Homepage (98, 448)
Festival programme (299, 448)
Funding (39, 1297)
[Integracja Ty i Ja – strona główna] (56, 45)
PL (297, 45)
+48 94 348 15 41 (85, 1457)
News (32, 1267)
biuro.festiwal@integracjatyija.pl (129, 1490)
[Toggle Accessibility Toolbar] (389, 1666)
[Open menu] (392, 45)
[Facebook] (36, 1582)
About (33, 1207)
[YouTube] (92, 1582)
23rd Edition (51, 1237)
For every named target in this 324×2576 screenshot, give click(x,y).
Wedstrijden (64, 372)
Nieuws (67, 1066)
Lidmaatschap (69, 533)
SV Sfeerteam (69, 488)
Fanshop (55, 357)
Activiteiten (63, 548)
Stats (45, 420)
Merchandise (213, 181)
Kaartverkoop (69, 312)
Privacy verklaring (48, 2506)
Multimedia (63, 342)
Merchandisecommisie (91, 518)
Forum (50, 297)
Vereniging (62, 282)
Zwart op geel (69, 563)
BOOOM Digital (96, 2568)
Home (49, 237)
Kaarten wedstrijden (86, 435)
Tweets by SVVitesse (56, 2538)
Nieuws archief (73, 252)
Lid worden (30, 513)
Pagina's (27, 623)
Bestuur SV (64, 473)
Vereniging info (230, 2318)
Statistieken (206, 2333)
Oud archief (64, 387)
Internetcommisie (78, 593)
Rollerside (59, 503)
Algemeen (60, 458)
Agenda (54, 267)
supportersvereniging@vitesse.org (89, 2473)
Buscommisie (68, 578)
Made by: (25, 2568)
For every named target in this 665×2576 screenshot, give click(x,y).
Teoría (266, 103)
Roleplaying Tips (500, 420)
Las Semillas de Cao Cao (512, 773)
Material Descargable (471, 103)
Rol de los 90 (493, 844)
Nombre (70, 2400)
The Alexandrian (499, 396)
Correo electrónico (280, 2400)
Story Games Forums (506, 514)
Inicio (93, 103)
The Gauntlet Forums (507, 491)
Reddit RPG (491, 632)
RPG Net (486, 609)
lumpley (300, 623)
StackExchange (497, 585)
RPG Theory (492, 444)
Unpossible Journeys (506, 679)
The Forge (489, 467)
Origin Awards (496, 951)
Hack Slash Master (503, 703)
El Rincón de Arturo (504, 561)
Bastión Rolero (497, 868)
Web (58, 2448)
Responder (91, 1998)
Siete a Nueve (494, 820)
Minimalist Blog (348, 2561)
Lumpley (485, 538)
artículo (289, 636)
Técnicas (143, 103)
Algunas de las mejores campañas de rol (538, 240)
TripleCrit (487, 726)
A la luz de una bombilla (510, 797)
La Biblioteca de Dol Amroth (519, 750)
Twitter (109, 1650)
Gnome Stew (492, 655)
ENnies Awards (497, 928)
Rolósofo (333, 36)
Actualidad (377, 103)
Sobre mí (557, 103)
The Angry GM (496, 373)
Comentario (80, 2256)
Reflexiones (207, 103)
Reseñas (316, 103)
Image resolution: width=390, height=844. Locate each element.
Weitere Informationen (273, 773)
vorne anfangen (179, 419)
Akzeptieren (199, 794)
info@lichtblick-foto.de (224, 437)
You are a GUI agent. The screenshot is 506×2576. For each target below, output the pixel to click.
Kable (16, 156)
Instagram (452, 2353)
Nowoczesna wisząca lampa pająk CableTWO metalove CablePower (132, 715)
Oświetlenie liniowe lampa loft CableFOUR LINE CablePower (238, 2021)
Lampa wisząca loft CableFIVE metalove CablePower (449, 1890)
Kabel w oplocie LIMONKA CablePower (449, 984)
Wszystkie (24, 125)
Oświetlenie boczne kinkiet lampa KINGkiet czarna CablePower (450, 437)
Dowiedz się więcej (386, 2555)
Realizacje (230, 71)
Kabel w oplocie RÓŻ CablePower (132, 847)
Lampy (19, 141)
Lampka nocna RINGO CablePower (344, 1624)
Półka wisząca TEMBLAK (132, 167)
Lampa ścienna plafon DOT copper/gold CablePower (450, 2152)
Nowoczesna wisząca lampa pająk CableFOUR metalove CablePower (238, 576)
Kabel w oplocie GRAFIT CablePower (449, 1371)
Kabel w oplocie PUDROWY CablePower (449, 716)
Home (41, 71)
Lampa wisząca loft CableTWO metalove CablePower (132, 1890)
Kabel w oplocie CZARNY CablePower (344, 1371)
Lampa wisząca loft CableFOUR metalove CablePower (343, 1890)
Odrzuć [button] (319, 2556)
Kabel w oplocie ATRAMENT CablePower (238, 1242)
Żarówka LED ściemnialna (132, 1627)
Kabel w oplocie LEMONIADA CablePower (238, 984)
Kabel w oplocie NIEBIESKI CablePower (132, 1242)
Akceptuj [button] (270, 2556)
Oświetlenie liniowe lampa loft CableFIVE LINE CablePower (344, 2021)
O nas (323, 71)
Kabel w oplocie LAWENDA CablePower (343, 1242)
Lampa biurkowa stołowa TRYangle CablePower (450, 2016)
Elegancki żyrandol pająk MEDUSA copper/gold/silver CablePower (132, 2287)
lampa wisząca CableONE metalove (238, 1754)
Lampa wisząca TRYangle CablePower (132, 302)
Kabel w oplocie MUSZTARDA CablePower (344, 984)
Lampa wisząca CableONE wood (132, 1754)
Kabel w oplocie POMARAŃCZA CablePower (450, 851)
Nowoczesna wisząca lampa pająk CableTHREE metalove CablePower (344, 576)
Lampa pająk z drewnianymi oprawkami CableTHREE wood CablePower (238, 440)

◇ ◇ ◇ ◇

Reproducing the whole listing above is not the task. Copy exactly only the lines from the one with "The Gauntlet Forums (507, 491)" to the one with "Comentario (80, 2256)", both kept.

The Gauntlet Forums (507, 491)
Reddit RPG (491, 632)
RPG Net (486, 609)
lumpley (300, 623)
StackExchange (497, 585)
RPG Theory (492, 444)
Unpossible Journeys (506, 679)
The Forge (489, 467)
Origin Awards (496, 951)
Hack Slash Master (503, 703)
El Rincón de Arturo (504, 561)
Bastión Rolero (497, 868)
Web (58, 2448)
Responder (91, 1998)
Siete a Nueve (494, 820)
Minimalist Blog (348, 2561)
Lumpley (485, 538)
artículo (289, 636)
Técnicas (143, 103)
Algunas de las mejores campañas de rol (538, 240)
TripleCrit (487, 726)
A la luz de una bombilla (510, 797)
La Biblioteca de Dol Amroth (519, 750)
Twitter (109, 1650)
Gnome Stew (492, 655)
ENnies Awards (497, 928)
Rolósofo (333, 36)
Actualidad (377, 103)
Sobre mí (557, 103)
The Angry GM (496, 373)
Comentario (80, 2256)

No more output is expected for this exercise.